Os juristas não se cansam de apontar irregularidades jurídicas nos processos comandados pelo ministro Alexandre de Moraes, do Supremo Tribunal Federal (STF). Entre eles, a ausência de individualização do crime; inclusão de vídeo editado por sua própria equipe; limitação de acesso da defesa; pedidos, à sua equipe, para produzir provas; dentre muitos outros itens que têm gerado profunda discussão, pela violação do ordenamento jurídico brasileiro.

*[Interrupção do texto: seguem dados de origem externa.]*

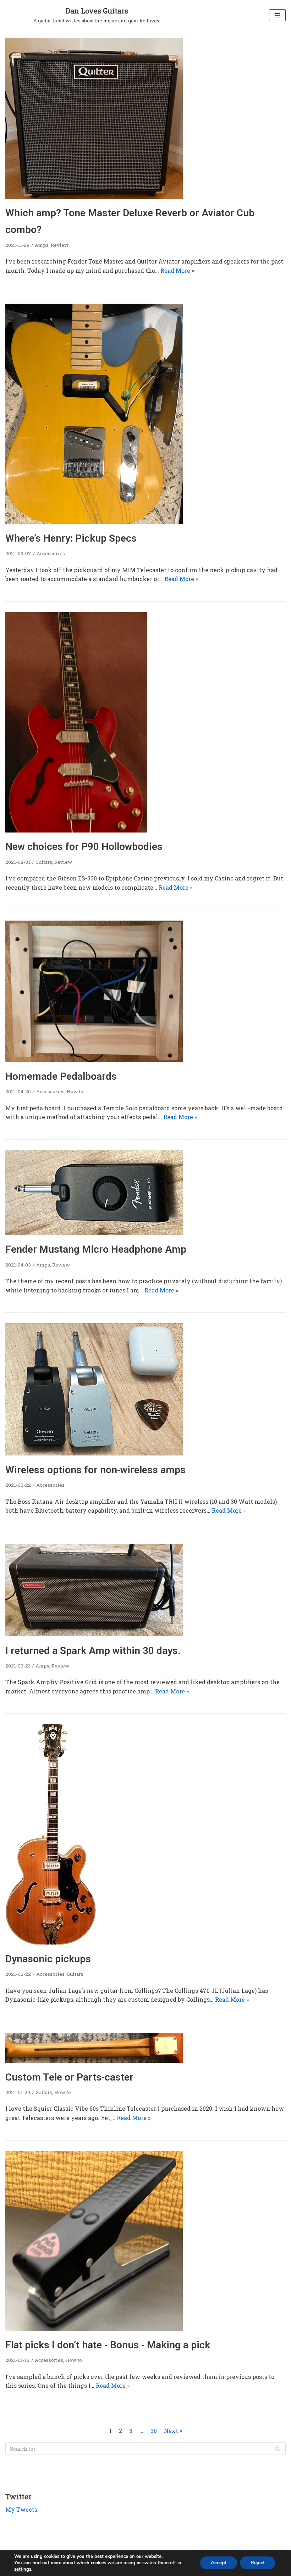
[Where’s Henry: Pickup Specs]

Por mais que se aplauda o combate ao golpe sonhado por Bolsonaro e contido pelo Exército e pela Aeronáutica, não se pode deixar de fazer as críticas necessárias. No episódio mais recente, ele condenou uma cabelereira de vida modesta a 14 anos de prisão e multa coletiva de R$ 30 milhões, por ter pichado a estátua da Justiça com a frase "Perdeu, Mané", dita pelo excessivo ministro Barroso. Muitos dizem que não se trata do dano ao patrimônio, mas da tentativa de abolição do Estado de Direito. É bem difícil imaginar que ela tenha planejado isso, que tivesse esse domínio intelectual do plano e abolisse o governo sem armas.
De todo modo, é evidente que Débora, ainda que apenas massa
de manobra, defendia um regime violento, como são as ditaduras, e depredou um
equipamento público, devendo ser punida, mas o tamanho da ferocidade com que
Moraes a condenou gerou uma repercussão mundial e ampliou o descrédito com que
o Brasil enxerga a Suprema Corte.
Hoje, a maioria dos brasileiros não vê o STF como confiável,
o que é péssimo. Esse desgaste vem da cumplicidade com a corrupção,
anulando sentenças de condenados e das ações desmedidas de Alexandre de Moraes.
Dentro do STF, apenas Luiz Fux criticou a dosimetria da pena e pediu vista.
A pressão, o desgaste, a reação, surtiram efeito e Moraes
libertou Débora para prisão domiciliar, proibindo que ela mantenha contato com
qualquer meio de comunicação (sabe-se lá baseado em que lei).
Como não houve fato novo, é sinal que ela sempre teve direito a essa prisão domiciliar e que a prisão era ilegal, nesses dois anos em que ficou na cadeia. Ainda é pouco para que o STF retorne ao leito do respeito à ordem jurídica, mas foi um sinal de que é possível adequar pena e justiça.